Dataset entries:
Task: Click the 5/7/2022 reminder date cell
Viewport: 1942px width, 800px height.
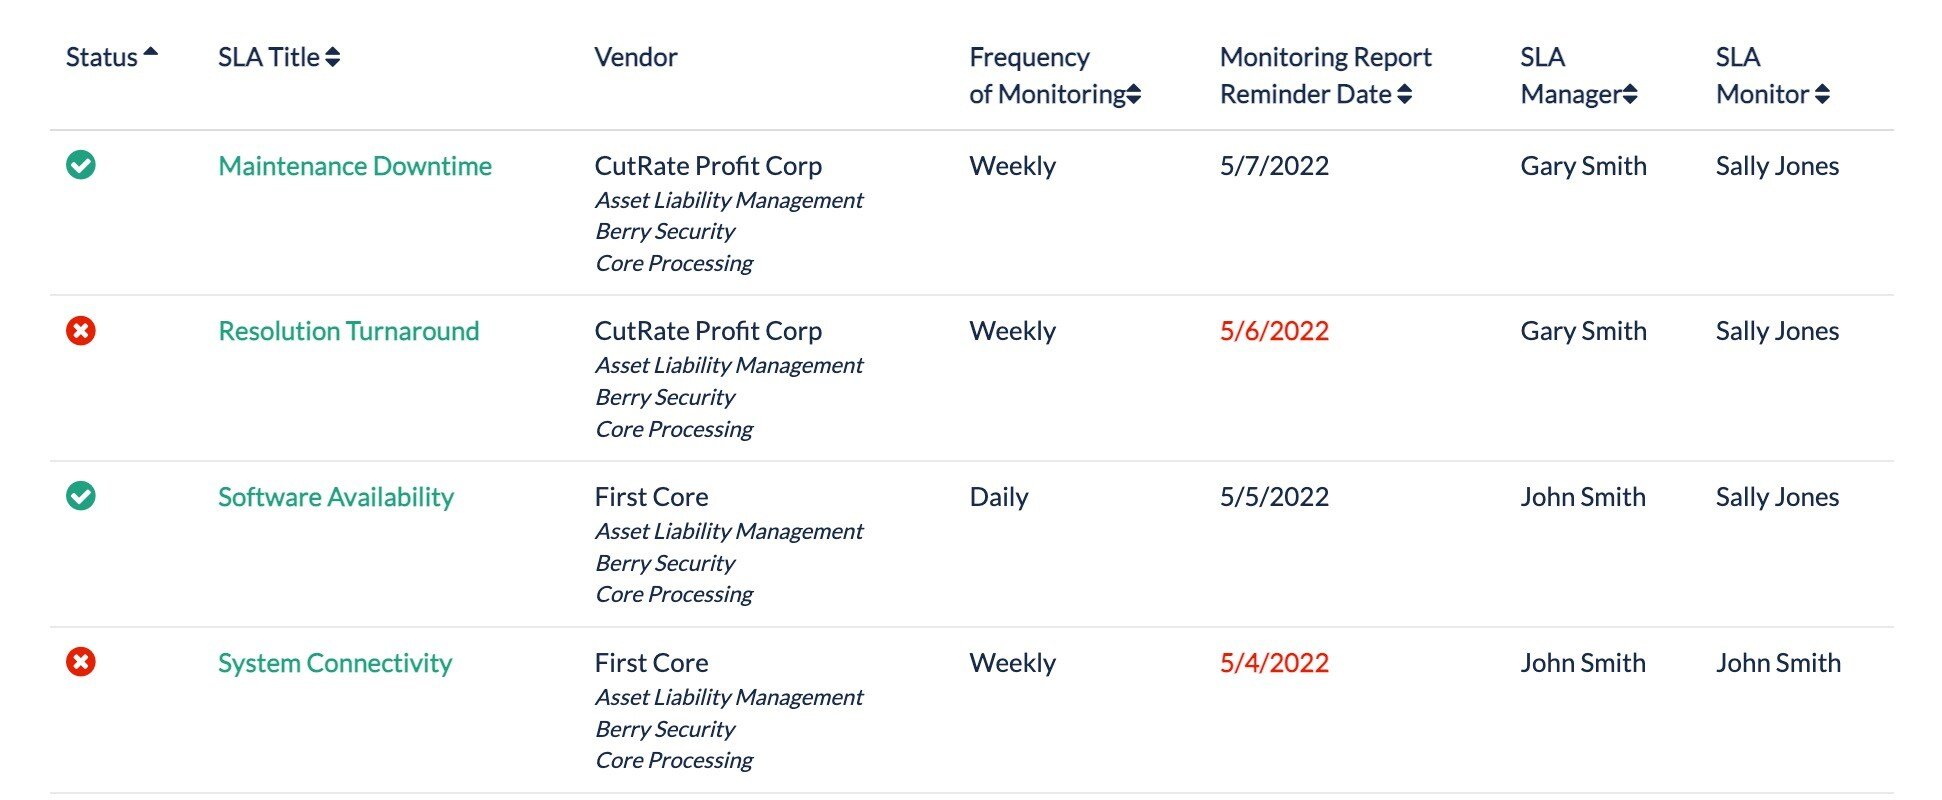Action: pyautogui.click(x=1274, y=166)
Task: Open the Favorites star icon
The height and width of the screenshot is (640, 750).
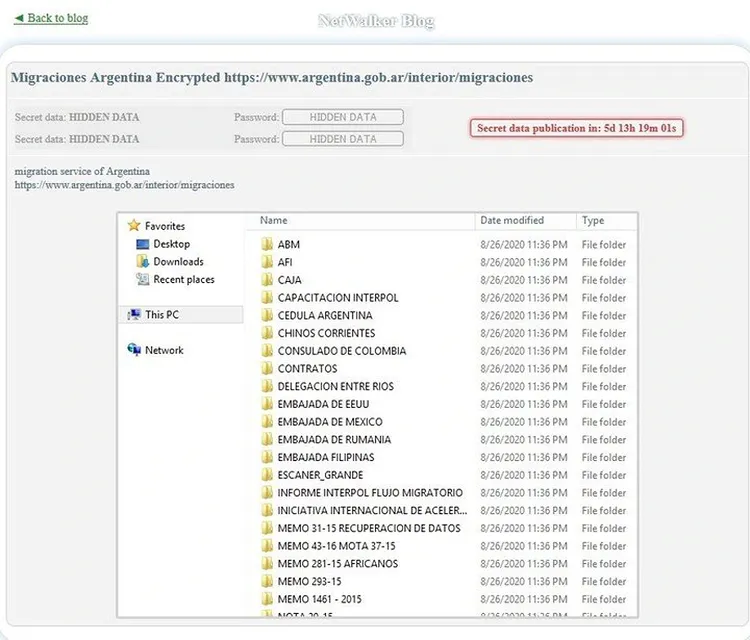Action: 134,226
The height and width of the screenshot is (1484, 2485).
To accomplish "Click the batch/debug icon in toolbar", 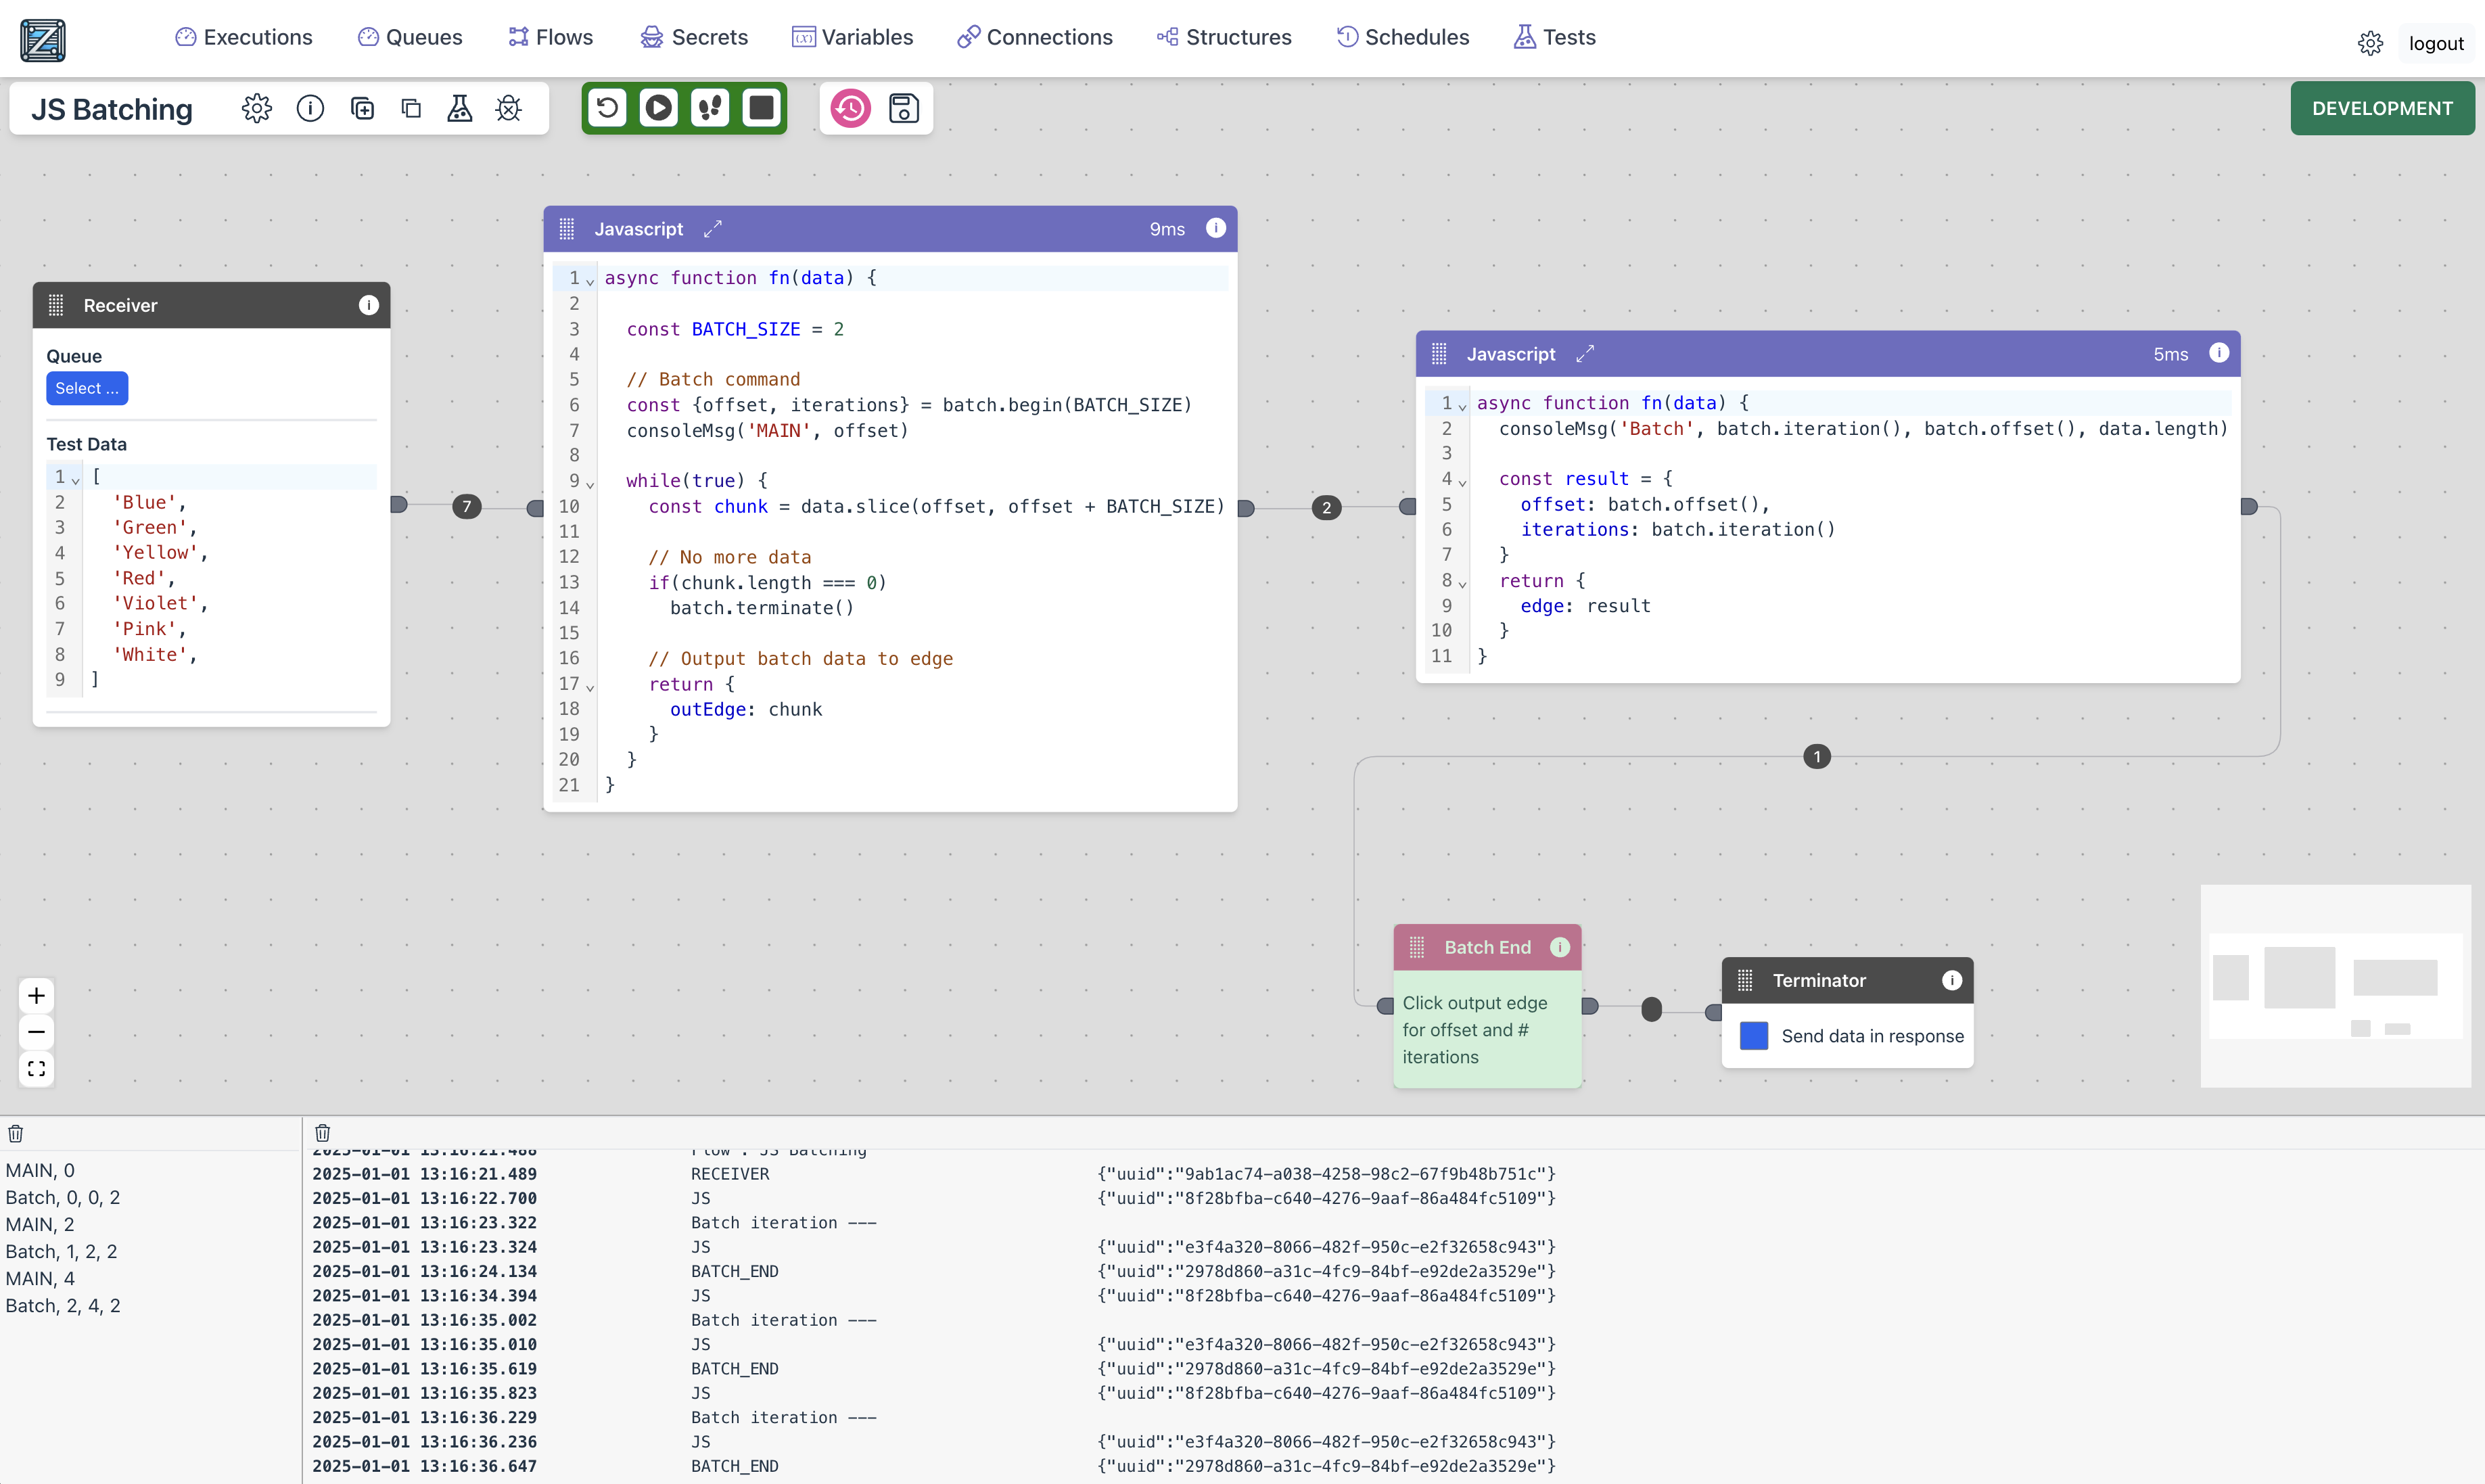I will click(x=705, y=108).
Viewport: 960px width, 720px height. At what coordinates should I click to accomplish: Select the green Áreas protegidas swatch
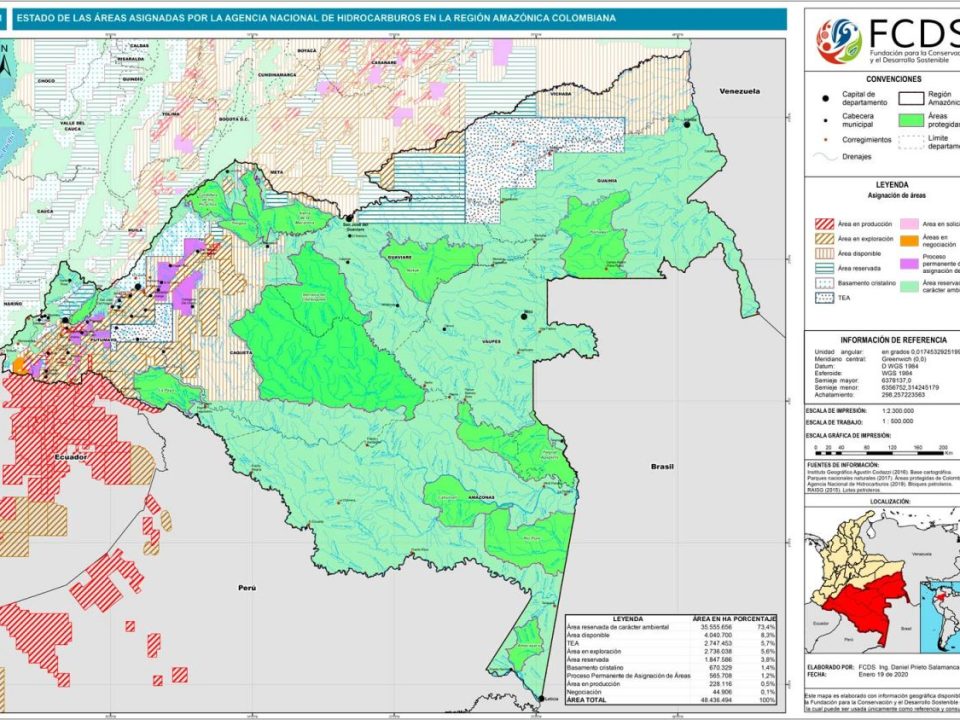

Exercise prompt:
Make a copy of each line in the records that has the word "Task".

Written answer:
Task: Click the 5/7/2022 reminder date cell
Task: Open the Favorites star icon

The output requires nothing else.